The list [0, 6, 8] passed as a first argument specifies the indices of the kernels to be combined, with the subsequent list defining the hyperparameter configuration associated with each kernel. The kernel specified by argsConstructor() is then passed to GPRInstance(), with an additional input that defines the kernel composition. In the present example, the expression ‘k1*k2+k3’ indicates that the constant kernel (k1, index 0) is multiplied with the RBF kernel (k2, index 6), and the Gaussian noise kernel (k3, index 8) is then added to the resulting product. In this formulation, the constant kernel serves as a global scaling parameter, the RBF kernel captures smooth functional relationships with flexibility, and the noise kernel models stochastic variability in the observed responses.

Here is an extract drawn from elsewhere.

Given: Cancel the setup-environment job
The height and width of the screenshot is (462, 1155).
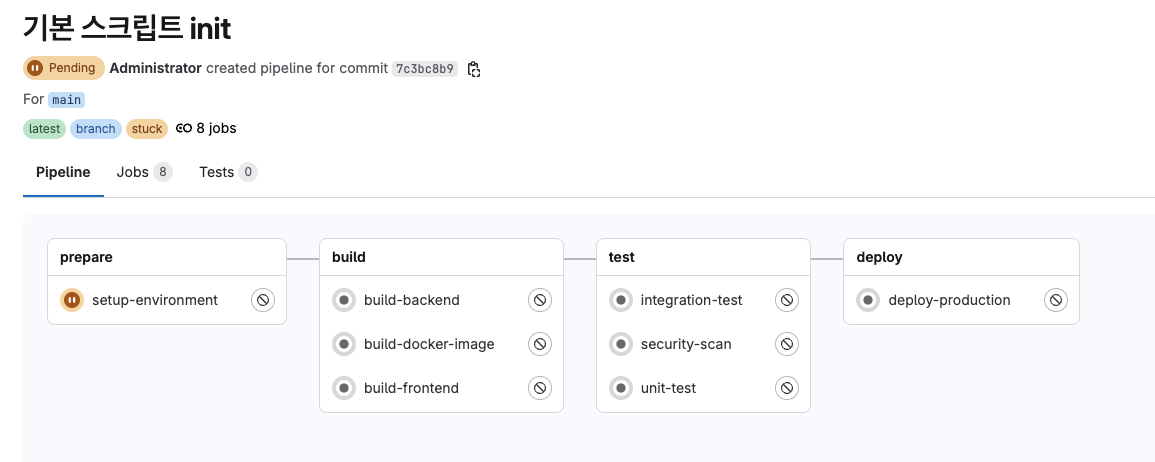Looking at the screenshot, I should (x=262, y=300).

Step 1. Set up the experiment and run the first trial

Before starting the experiment, lines 81 and 82 in gpal_nlt.py set the number of trials (num_trials) and number of stimulus features (num_features) in the experiment. These values should be modified depending on the task being used. The current number-line task consists of 20 trials with a single stimulus feature: the number of dots in the central box (i.e., given number; see Figure 1a). This stimulus feature is what GPAL selects on each trial. For more complex tasks, GPALexp supports optimization with multiple stimulus features. An example can be found in this wiki page.

Because GPAL requires participant responses to guide stimulus selection, the first trial is initialized with a randomly chosen stimulus as follows (Lines 131-134).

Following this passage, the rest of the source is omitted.